Challenge 1 –
Copy everything in the Swift ranges excerpt from "It is useful" down to "Range<String.Index>(start: start,end: end)".
Challenge 2 –
Answer these from the Swift ranges excerpt:
(a) What output does the example in Solution 4 print?
(b) In Solution 6, what position and length does the created range have?
(c) In Solution 7, what value does the comment give for thirdDigit?
Challenge 3 –
Sum up the Swift ranges excerpt in two sentences.

Source excerpt –
It is useful also to convert a Range<String.Index> to an NSRange, for those moments when you have to talk to Cocoa (for example, in dealing with NSAttributedString attribute ranges). Swift 4 provides a native way to do that:
let nsrange = NSRange(range, in:s) // where s is the string
We can thus write another utility where we go directly from a String location and length to an NSRange:
extension String {
func nsRange(_ start:Int, _ length:Int) -> NSRange {
return NSRange(self.range(start,length), in:self)
}
}
Solution 4 - Swift
Use like this
var start = str.startIndex // Start at the string's start index
var end = advance(str.startIndex, 5) // Take start index and advance 5 characters forward
var range: Range<String.Index> = Range<String.Index>(start: start,end: end)
let firstFiveDigit = str.substringWithRange(range)
print(firstFiveDigit)
Output : Hello
Solution 5 - Swift
> (1..<10)
returns...
> Range
Solution 6 - Swift
If anyone want to create NSRange object can create as:
let range: NSRange = NSRange.init(location: 0, length: 5)
this will create range with position 0 and length 5
Solution 7 - Swift
You can use like this
let nsRange = NSRange(location: someInt, length: someInt)
as in
let myNSString = bigTOTPCode as NSString //12345678
let firstDigit = myNSString.substringWithRange(NSRange(location: 0, length: 1)) //1
let secondDigit = myNSString.substringWithRange(NSRange(location: 1, length: 1)) //2
let thirdDigit = myNSString.substringWithRange(NSRange(location: 2, length: 4)) //3456
Solution 8 - Swift
I created the following extension:
extension String {
func substring(from from:Int, to:Int) -> String? {
if from<to && from>=0 && to<self.characters.count {
let rng = self.startIndex.advancedBy(from)..<self.startIndex.advancedBy(to)

Listed entries –
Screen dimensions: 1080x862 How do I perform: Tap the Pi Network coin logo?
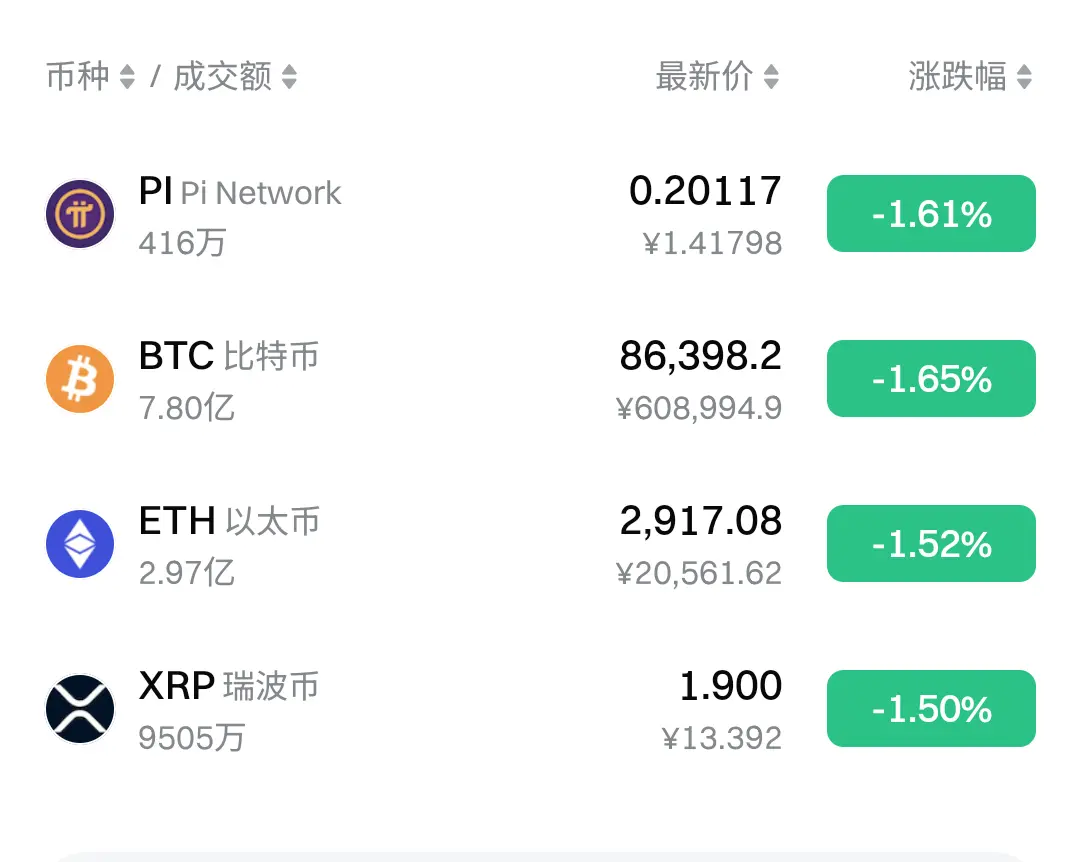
...
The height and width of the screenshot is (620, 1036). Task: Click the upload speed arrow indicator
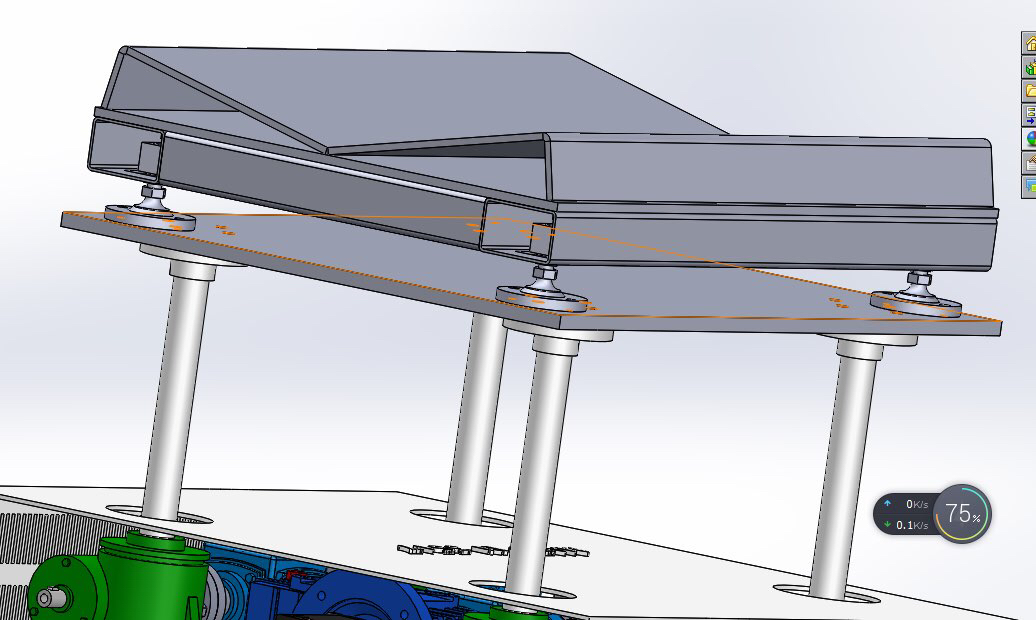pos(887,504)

Exercise solution 1 –
It is useful also to convert a Range<String.Index> to an NSRange, for those moments when you have to talk to Cocoa (for example, in dealing with NSAttributedString attribute ranges). Swift 4 provides a native way to do that:
let nsrange = NSRange(range, in:s) // where s is the string
We can thus write another utility where we go directly from a String location and length to an NSRange:
extension String {
func nsRange(_ start:Int, _ length:Int) -> NSRange {
return NSRange(self.range(start,length), in:self)
}
}
Solution 4 - Swift
Use like this
var start = str.startIndex // Start at the string's start index
var end = advance(str.startIndex, 5) // Take start index and advance 5 characters forward
var range: Range<String.Index> = Range<String.Index>(start: start,end: end)

Exercise solution 2 –
(a) Hello
(b) Position 0 and length 5
(c) 3456

Exercise solution 3 –
Swift 4 provides a native way to convert a Range<String.Index> to an NSRange for talking to Cocoa, and a String extension can use it to go directly from a location and length to an NSRange. Other solutions build a range by advancing the string's start index to take a substring, or create an NSRange from a location and a length.